Перед воротами в мукомольную смешно топтались мельник Архип Цициров, толстомордый, в обсыпанной мукой меховой безрукавке, отчего казался ещё и пузатым, – он прикрывал вделанную в ворота дверь, – и пан Игнацкий, приблудший в их волость поляк. Девка-то, панова дочка, сообразил Гаврила Матвеевич, поднимаясь по бревенчатому въезду и с интересом глядя, как тощий очкастый полячек в обвисшей шляпе и потрепанном длиннополом пальто всё время кланялся Цицирову, а сам норовил протащить в дверь какой-то мешок, переставляя его с одной стороны на другую, стараясь обогнуть мельника. Архип покачивался, закрывая собой проход, и, в усмешке кривя рот, отказывал ему:
– Не! И не проси.
– Вам будет выгода. Большой процент, – шептал пан Игнацкий, размахивая перед лицом мельника рукой в рваной перчатке, из которой незащищенно торчал бледно-розовый скрюченный палец.
– Здорово, мужики! – легко подступил к ним Гаврила Матвеевич. – Об чём сыр-бор горит?
– Да ты послухай только, – кивнул Архип на смущённо притихшего полячка. – Опилки велит молоть. Слыхал? Проценты сулит. Говорит, тыщи огребать будем.
– Это коммерческая тайна, – сдавленно напомнил пан Игнацкий, укоризненно поглядев на мельника, но тот не застыдился.
– А мне плевать на твою коммерцию. Ишь, нашёлся, дырявый коммерсант. Много таких ходит…
– Так не можно говорить, – протестующе заговорил пан Игнацкий, резко вскинул голову с загоревшимися глазами. Обвисшие поля его шляпы от рывка шлепнули по сморщенным, не раз обмерзавшим ушам, но и голодная нищета, видел Гаврила Матвеевич, не сломила его гордый дух. Сцепившись с мельником, не поддавался на грубость и всё старался довести его до понимания выгоды. – Я сделал догадку. Польза всем – тебе, тебе… Мякину дают скоту – так?
– Запариваем и даём, – кивнул Гаврила Матвеевич.
– Мякина – клетчатка, то есть то же дерево, – запустил руку в горловину мешка пан Игнацкий и вынул горсть опилок и мякины – избитые молотилкой остатки хлебных колосьев, – протянул её Гавриле Матвеевичу. Тот принял на ладонь и задумчиво ворошил пальцем смесь, отделяя побитые зернышки.

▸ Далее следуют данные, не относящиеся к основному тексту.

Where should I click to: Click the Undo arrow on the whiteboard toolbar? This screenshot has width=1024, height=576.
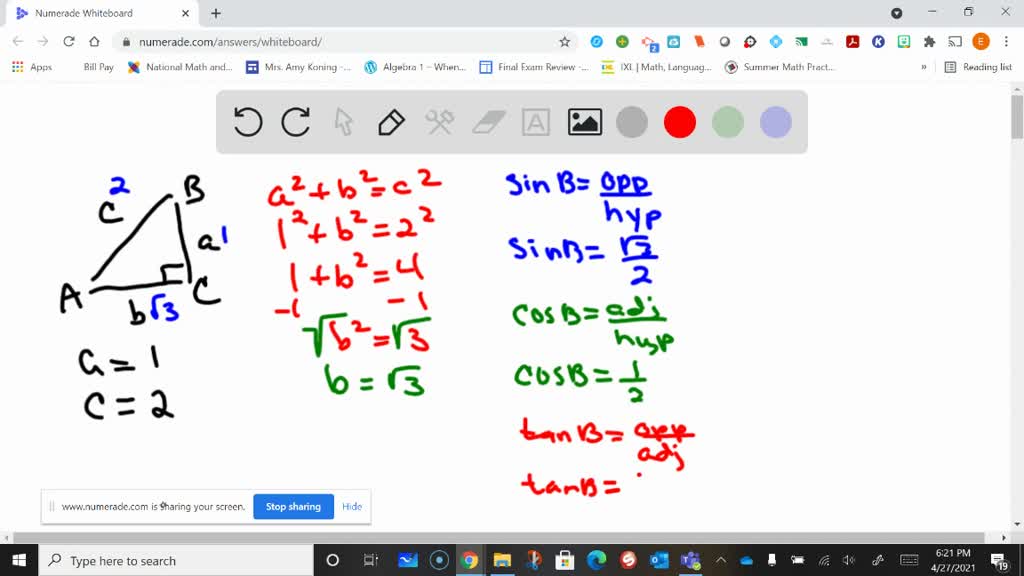pyautogui.click(x=247, y=122)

– А ведь верно размыслил полячек-то, – кивнул Цицерову. – Весной коровы вон как веники едят, только дай. Ветки-то – и есть дерево.
– Вот, вот! – обрадованно задёргался пан Игнацкий, порываясь благодарно тронуть Гаврилу Матвеевича и стыдясь этого жеста. – Я дал размолотые ветки, то есть муку из них. Скот ест, я молол на ручной мельнице. Теперь надо здесь.
– Жернова портить ради тебя…
– Как их попортишь, когда меж камней опилки да мякина пойдут, – заметил Гаврила Матвеевич.
– А не пойдут как… Чать, не зерно, чтоб само сыпалось.
– Палкой протолкнёшь. Сиди да шуруй. Забогатеешь с компаньоном, – говорил Гаврила Матвеевич, с удивлением следя, как по-мышиному забегали мельниковы глазки, будто ему невтерпёж было удрать от них с добычей. Подумал, ведь этот живоглот, как пить дать, обманет панка и дело загубит, а потому, глянув на пана Игнация, добавил вроде как с завистью. – А наш Фома не без ума. Повезло тебе, Архип. Береги его. Умная голова сто голов кормит. А как сделаете муку из опилок, вам будет благодарность от товарища Троцкого и послабление от налогов.
– Ишь, щедр на чужое… Заимей мельницу, да мели на ней хоть песок – может, тоже мука будет. Орден получишь. А я из-за голодранцев жернова крошить не буду.
– Ну, кому Бог ума не дал, тому кузнец не прикует.
Мельник озлился, покраснел и готов был разразиться матом, но убоялся – драчуна Гаврилу сызмальства боялась вся округа. И только покривился.
– Ага, тебе его весь приковали.
– Тогда слушай, когда в твою пользу говорят, – улыбался Гаврила Матвеевич, не поддаваясь на злость Архипа.
– Панове, не надо спорить, – заговорил пан Игнаций, – Всё сделаем хорошо. Я продумал, тёр на камнях… Есть мой секрет… Если пан Архип согласится на процент, я всё сделаю. Совсем немного… Вы понимаете, надо кормить дочь, как-то жить… А я придумывал, это работа… Я буду хорошо помогать пану Архипу.